No one in this day and age should be in any doubt but that they will fail if they try. Civil wars are one thing, but such annexations of other countries and the oppression of other nations flatly contradicts the era that we fight in and should be as determinedly opposed as progressives have opposed the failed war for greater Israel that is now coming to an end in defeat. I maintain that the release of Marwan Barghouti, (very much part of any moves by the Zionists toward finalizing the defeat (think NIXON) on the way to a release of all prisoners, cannot be far away now.

Now think about Kuwait!

No matter what greens think, those ships will be built by workers, though not for awhile as the need for more ships just dried up big-time. If you think it’s bad for the car industry, well the ship building industry has just hit the wall.
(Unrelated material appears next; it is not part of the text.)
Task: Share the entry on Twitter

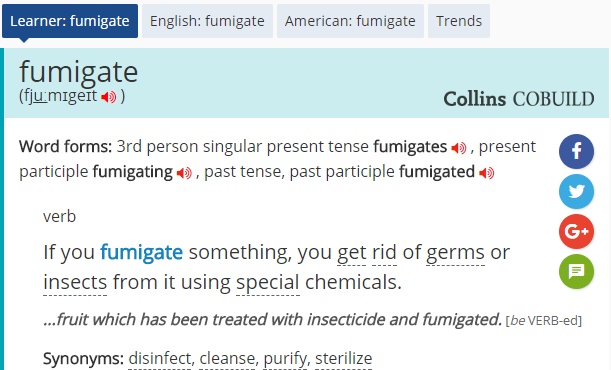Action: click(x=576, y=191)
I think this is a bad thing and some greens think this is a ‘silver lining’ of sorts.

IMV all slowing of the industrial transformation of the world when there is brutal poverty for all to see for want of what proletarians and machines can build is simply wrong. All anti industrial policies (sprouted from an industrial keyboard) demonstrate that your priorities are completely cock eyed).

April 16, 2009 | Unregistered Commenterpatrickm

I'm an investigative journalist and just heard that European countries (unspecified) and some North American 'entities' are or have been dumping nuclear waste off the Somali coast, contaminating the fishing and poisoning the water. Sandia Labs in Albuquerque was mentioned as one of the offenders. Has anyone out there got any info along these lines? !Venceremos! Allen Cooper

April 16, 2009 | Unregistered CommenterAllen Cooper

To what extent has the glorious 'industrial transformation' been responsible for creating the very poverty you describe, Patrick? How many more people are condemned to modern-day slavery in sweatshops and distant factories in the interests of so-called development? I'm not saying there's necessarily a better way, but let's not fool ourselves that the story of industrial development is something our underdeveloped cousins should be thanking us for imposing upon them...

April 16, 2009 | Unregistered CommenterSam Markey

Allen,

"A Swiss firm called Achair Parterns, and an Italian waste company called Progresso, made a deal with Ali Mahdi, that they could dump containers of waste material in Somali waters. These European companies were said to be paying Warlords about $3 a ton, where as in to properly dispose of waste in Europe costs about $1000 a ton."

http://enduringamerica.com/2009/04/16/somalia-why-we-dont-condemn-our-pirates/

Not sure if there is a specific link to Sandia, though they are one of the major contractors in the US government's experimental energy and biological weapons programs, as well as a general laboratory IT/waste management provider. I'd recommend reading "Spies for Hire" by Tim Shorrock for more on the Intelligence Industrial Complex that Sandia is a part of (along with others in your neighborhood - Los Alamos for instance).

Whether or not they're dumping off Somalia...that I have no idea. They're intimately connected to the Department of Energy, which was host to some of the worst corruption during the Bush years, so perhaps they have a friend in DC who lets them get away with it...if it can be proven.